EXCERPT |
════
Here, in fact, is Jefferson, sounding like the "realist" Hamilton in a letter of 1814: "Surely none of us wish to see Bonaparte conquer Russia, and lay thus at his feet the whole of Europe. This done, England would be but a breakfast....It cannot be to our interest that all Europe should be reduced to a single monarchy." And here, sounding like his bellicose critic Roosevelt, is Wilson in 1919 describing what it would take for the United States to be an independent great power if the League of nations did not secure world peace: "We must be physically ready for anything to come. We must have a great standing army. We must see to it that every man in America is trained to arms. We must see to it that there are munitions and guns enough for an army that means a mobilized nation."
════
Pointing data for screenshots:
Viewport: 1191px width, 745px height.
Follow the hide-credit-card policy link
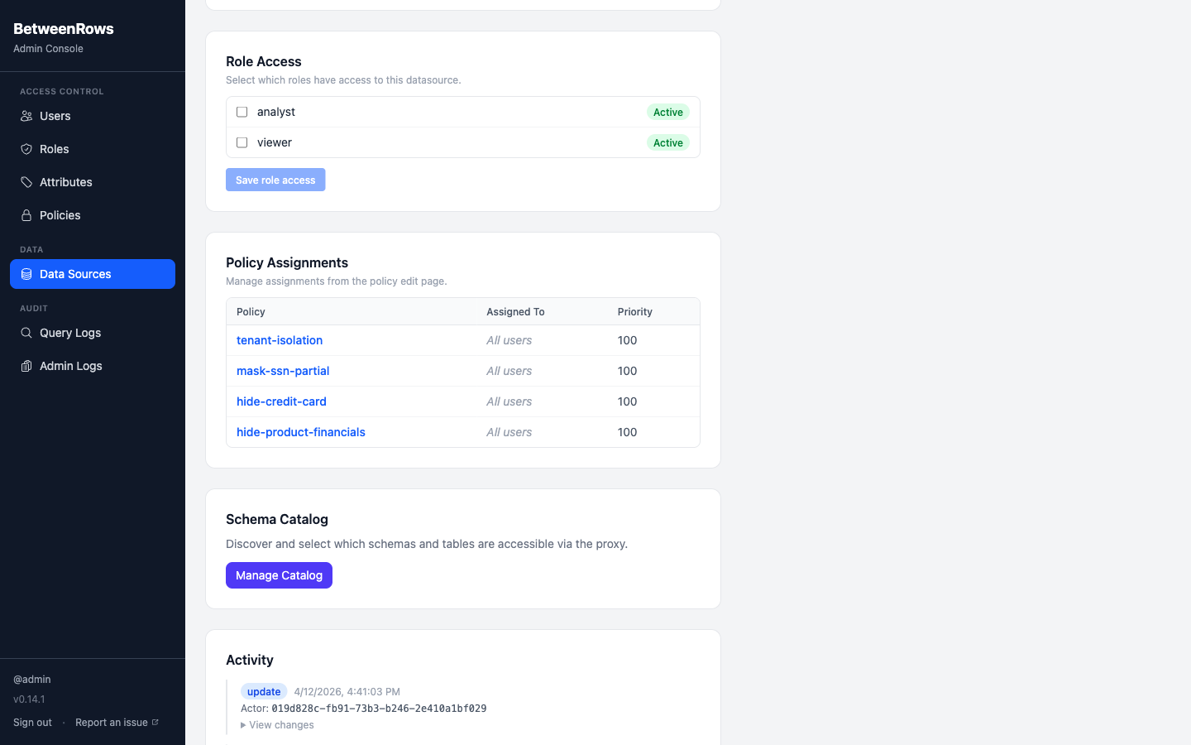coord(281,401)
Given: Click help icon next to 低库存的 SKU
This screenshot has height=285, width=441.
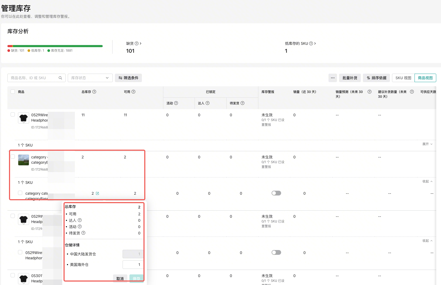Looking at the screenshot, I should pos(311,43).
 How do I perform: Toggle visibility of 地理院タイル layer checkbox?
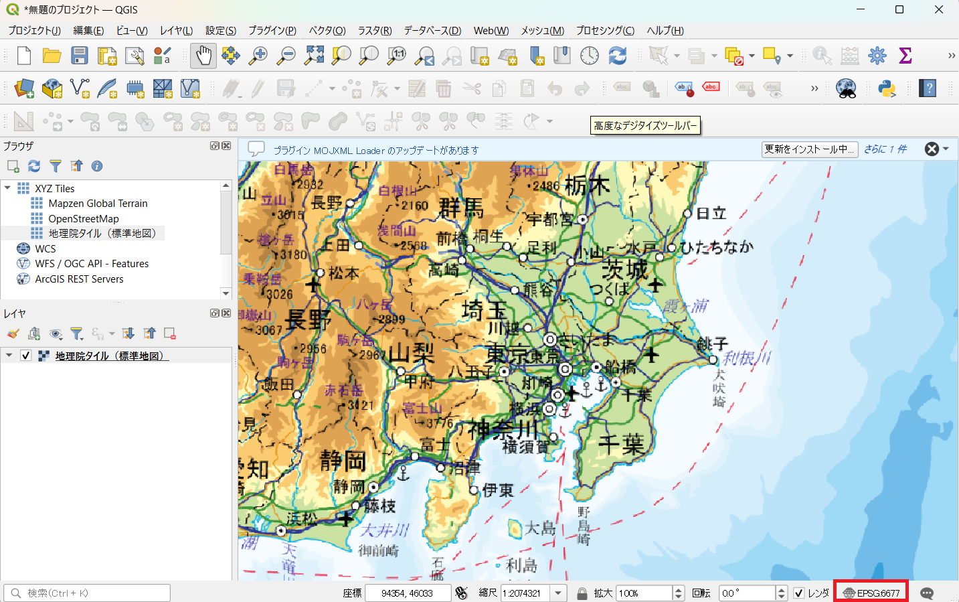tap(26, 356)
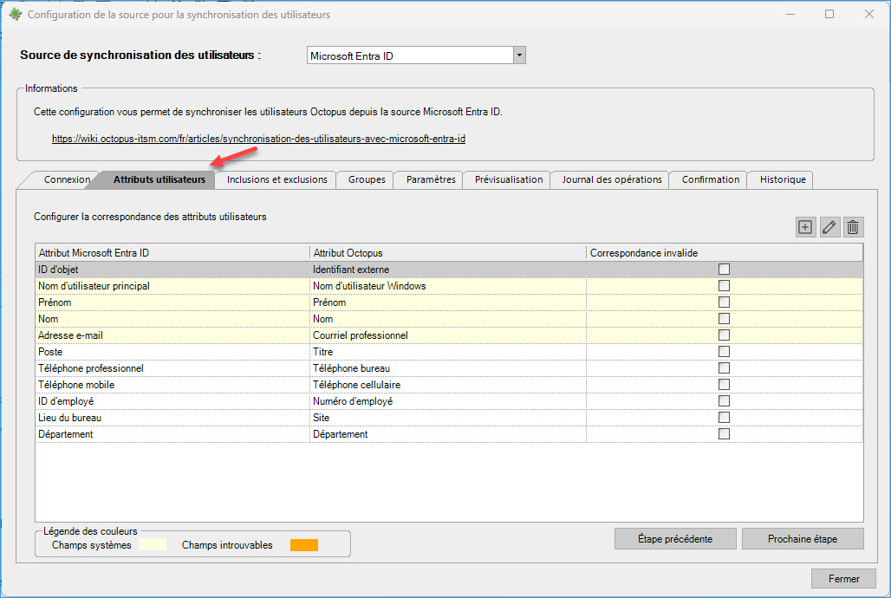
════
PARTS OF THE EXERCISE |
• a. Write out the part of the records that opens with the line containing "Given: Click help icon next to 低库存的 SKU" and runs through the end of the records, copying those lines word for word. Leave the pictures out.
• b. Continue the passage on Jefferson and Wilson from the point where it stops.

ANSWERS TO THE EXERCISE |
• a.
Given: Click help icon next to 低库存的 SKU
This screenshot has height=285, width=441.
Looking at the screenshot, I should pos(311,43).
 How do I perform: Toggle visibility of 地理院タイル layer checkbox?
tap(26, 356)

• b.
As the quotation game suggests, it's a mistake to divide the architects of American foreign policy into "realists" and "idealists." Realpolitik of the Continental kind, with its contempt for international law and its elevation of the pursuit of national self-interest by brute force, has had little influence in the United States. (It's not surprising that one of the few American proponents of this school, Henry Kissinger, is a German émigré.) American realists such as Hamilton, Theodore Roosevelt, and Henry Cabot Lodge had a healthy respect for the role of military power in foreign affairs, but they also believed in international cooperation -- among "civilized" nations, if not among all countries. America's leading "idealists," for their part, have been willing to use force, particularly when the interests of the United States and the international community have converged. Jefferson waged war on the Barbary pirates, who threatened American shipping and Mediterranean commerce in general. Wilson ruined his presidency and his health in his campaign to persuade the Senate to ratify U.S. membership in the League of Nations, the purpose of which was not to eliminate the role of power in world politics but to replace the "balance of power" with a "community of power."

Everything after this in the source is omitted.